[Python-ideas] Default arguments in Python - the return - running out of ideas but...

Jeremy Banks jeremy at jeremybanks.ca
Wed May 13 16:52:57 CEST 2009


To someone who's a novice to this, could someone explain to me why it
has to be an existing keyword at all? Since not identifiers are valid
in that context anyway, why couldn't it be a new keyword that can
still be used as an identifier in valid contexts? For example (not
that I advocate this choice of keyword at all):

    def foo(bar reinitialize_default []): # <-- it's a keyword here
        reinitialize_default = "It's an identifier here!"

That would be a syntax error now and if it were defined as a keyword
only in that context it wouldn't introduce backwards compatibility
problems and wouldn't force us to reuse an existing keyword in a
context that may be a bit of a stretch.

Is there a reason that this wouldn't be a viable approach?
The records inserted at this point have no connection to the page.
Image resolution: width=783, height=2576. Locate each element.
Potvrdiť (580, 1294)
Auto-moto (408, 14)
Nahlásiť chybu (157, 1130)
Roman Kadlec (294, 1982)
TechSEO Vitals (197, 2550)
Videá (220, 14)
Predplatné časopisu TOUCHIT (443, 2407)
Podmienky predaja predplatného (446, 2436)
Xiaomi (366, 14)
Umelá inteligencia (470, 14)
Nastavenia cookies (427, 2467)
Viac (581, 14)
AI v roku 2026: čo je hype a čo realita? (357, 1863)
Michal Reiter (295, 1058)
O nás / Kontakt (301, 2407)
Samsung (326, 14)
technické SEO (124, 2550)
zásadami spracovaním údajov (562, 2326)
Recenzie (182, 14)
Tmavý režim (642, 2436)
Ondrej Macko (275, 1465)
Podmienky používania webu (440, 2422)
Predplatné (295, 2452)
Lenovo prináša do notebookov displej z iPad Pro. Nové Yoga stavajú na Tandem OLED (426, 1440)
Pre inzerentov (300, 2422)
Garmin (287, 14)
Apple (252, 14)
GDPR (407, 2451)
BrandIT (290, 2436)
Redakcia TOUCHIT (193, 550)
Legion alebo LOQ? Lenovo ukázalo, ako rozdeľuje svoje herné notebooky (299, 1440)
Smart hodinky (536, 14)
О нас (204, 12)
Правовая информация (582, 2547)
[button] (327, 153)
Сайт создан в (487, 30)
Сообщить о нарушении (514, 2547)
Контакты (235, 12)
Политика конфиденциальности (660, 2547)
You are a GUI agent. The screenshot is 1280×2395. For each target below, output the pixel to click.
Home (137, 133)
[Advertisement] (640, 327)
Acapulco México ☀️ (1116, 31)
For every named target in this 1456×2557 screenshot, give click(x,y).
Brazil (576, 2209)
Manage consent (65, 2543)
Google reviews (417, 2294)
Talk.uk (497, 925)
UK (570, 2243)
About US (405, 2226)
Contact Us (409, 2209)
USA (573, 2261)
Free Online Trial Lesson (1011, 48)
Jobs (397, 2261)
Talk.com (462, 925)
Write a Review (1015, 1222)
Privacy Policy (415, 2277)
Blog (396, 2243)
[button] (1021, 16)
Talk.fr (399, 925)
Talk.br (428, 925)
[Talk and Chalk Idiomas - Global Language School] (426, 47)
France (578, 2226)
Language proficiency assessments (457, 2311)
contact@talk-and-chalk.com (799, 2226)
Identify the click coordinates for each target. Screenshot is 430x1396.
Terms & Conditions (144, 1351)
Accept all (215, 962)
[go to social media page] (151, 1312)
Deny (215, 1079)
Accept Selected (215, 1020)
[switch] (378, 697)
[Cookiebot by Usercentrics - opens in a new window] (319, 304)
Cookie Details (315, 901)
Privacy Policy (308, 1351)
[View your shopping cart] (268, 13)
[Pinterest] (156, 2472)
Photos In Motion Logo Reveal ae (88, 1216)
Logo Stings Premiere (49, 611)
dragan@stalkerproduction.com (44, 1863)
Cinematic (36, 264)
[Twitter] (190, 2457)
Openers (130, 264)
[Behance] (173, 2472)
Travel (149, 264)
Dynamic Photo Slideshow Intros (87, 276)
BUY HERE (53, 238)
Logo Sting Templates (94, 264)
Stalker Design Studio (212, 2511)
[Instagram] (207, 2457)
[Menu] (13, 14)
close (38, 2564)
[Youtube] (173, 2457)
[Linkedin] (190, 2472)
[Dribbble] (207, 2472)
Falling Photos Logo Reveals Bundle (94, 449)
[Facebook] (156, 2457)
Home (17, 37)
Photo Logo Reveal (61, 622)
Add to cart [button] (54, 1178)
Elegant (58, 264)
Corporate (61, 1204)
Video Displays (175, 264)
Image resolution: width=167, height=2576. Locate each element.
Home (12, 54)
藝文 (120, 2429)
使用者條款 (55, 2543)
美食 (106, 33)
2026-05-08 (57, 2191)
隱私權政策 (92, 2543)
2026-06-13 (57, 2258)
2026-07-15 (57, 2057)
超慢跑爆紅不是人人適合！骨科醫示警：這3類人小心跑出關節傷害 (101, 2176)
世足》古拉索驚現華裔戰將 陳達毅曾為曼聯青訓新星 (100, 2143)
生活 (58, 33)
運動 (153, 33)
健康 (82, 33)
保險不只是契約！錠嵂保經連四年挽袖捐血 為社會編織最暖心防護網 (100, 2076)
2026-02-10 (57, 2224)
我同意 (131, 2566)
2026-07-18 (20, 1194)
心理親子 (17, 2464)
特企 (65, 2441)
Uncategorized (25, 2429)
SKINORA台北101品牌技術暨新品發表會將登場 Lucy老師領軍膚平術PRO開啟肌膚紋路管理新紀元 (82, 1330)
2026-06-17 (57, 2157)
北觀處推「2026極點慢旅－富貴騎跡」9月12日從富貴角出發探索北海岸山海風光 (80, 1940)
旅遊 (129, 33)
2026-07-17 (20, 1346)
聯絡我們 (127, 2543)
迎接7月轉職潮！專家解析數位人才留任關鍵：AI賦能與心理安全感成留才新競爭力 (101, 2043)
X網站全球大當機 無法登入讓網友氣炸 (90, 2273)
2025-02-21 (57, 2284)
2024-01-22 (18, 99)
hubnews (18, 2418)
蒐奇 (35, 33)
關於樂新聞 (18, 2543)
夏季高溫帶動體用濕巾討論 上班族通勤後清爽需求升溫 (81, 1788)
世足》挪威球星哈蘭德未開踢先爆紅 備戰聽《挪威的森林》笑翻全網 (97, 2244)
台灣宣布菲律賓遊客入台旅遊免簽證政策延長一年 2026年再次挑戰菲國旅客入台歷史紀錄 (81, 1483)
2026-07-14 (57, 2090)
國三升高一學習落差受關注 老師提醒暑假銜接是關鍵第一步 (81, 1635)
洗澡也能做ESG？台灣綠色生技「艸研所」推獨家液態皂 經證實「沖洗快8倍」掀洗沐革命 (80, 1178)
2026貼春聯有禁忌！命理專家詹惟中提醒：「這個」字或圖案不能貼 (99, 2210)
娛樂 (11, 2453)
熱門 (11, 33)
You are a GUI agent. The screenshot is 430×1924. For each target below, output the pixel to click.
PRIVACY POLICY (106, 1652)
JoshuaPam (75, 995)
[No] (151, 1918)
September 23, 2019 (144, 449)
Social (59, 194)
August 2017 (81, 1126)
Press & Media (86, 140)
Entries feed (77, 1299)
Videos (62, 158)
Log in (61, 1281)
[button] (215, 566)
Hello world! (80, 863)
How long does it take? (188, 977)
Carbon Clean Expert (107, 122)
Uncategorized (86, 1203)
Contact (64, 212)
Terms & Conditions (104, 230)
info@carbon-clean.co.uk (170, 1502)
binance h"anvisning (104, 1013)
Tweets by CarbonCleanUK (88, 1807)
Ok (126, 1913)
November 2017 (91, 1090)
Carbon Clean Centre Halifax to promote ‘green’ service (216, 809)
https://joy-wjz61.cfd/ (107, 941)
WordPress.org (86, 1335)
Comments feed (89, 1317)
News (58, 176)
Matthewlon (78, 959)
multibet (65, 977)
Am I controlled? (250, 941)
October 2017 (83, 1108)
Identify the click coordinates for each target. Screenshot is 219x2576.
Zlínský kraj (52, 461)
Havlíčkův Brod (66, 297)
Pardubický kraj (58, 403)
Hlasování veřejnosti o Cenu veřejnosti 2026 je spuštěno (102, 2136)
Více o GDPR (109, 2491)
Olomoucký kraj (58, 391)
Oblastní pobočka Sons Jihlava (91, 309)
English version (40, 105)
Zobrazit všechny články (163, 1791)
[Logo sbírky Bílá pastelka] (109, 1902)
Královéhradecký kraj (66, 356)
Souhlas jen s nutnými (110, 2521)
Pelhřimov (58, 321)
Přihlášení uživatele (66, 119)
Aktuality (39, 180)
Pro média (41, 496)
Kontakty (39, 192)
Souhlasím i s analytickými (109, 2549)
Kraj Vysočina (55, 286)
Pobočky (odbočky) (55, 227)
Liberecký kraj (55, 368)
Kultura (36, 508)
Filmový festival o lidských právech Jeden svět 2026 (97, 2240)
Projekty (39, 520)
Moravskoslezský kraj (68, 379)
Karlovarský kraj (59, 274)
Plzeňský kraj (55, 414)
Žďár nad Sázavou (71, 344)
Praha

On 2009-05-13, MRAB <google at mrabarnett.plus.com> wrote:
> Jacob Holm wrote:
>> Pascal Chambon wrote:
>>> One last idea I might have : what about something like
>>>
>>> *    def myfunc(a, b, c = yield []):
>>>               pass*
>>>
>>
>>> [...], but there is no interpretation conflict for the parser, and we
>>> might quickly get used to it
>>
>>
>> I am surprised that there is no conflict, but it looks like you are
>> technically right.  The parentheses around the yield expression are
>> required in the following (valid) code:
>>
>>
>>  >>> def gen():
>> ...     def func(arg=(yield 'starting')):
>> ...         return arg
>> ...     yield func
>> ...
>>  >>> g = gen()
>>  >>> g.next()
>> 'starting'
>>  >>> f = g.send(42)
>>  >>> f()
>> 42
>>
>>
>> I would hate to see the meaning of the above change depending on whether
>> the parentheses around the yield expression were there or not, so -1 on
>> using "yield" for this.
>>
>> I'm +0 on the general idea of adding a keyword for delayed evaluation of
>> default argument expressions.
>>
> There's the suggestion that Carl Johnson gave:
>
>      def myfunc(a, b, c else []):
>          pass
>
> or there's:
>
>      def myfunc(a, b, c def []):
>          pass
>
> where 'def' stands for 'default' (or "defaults to").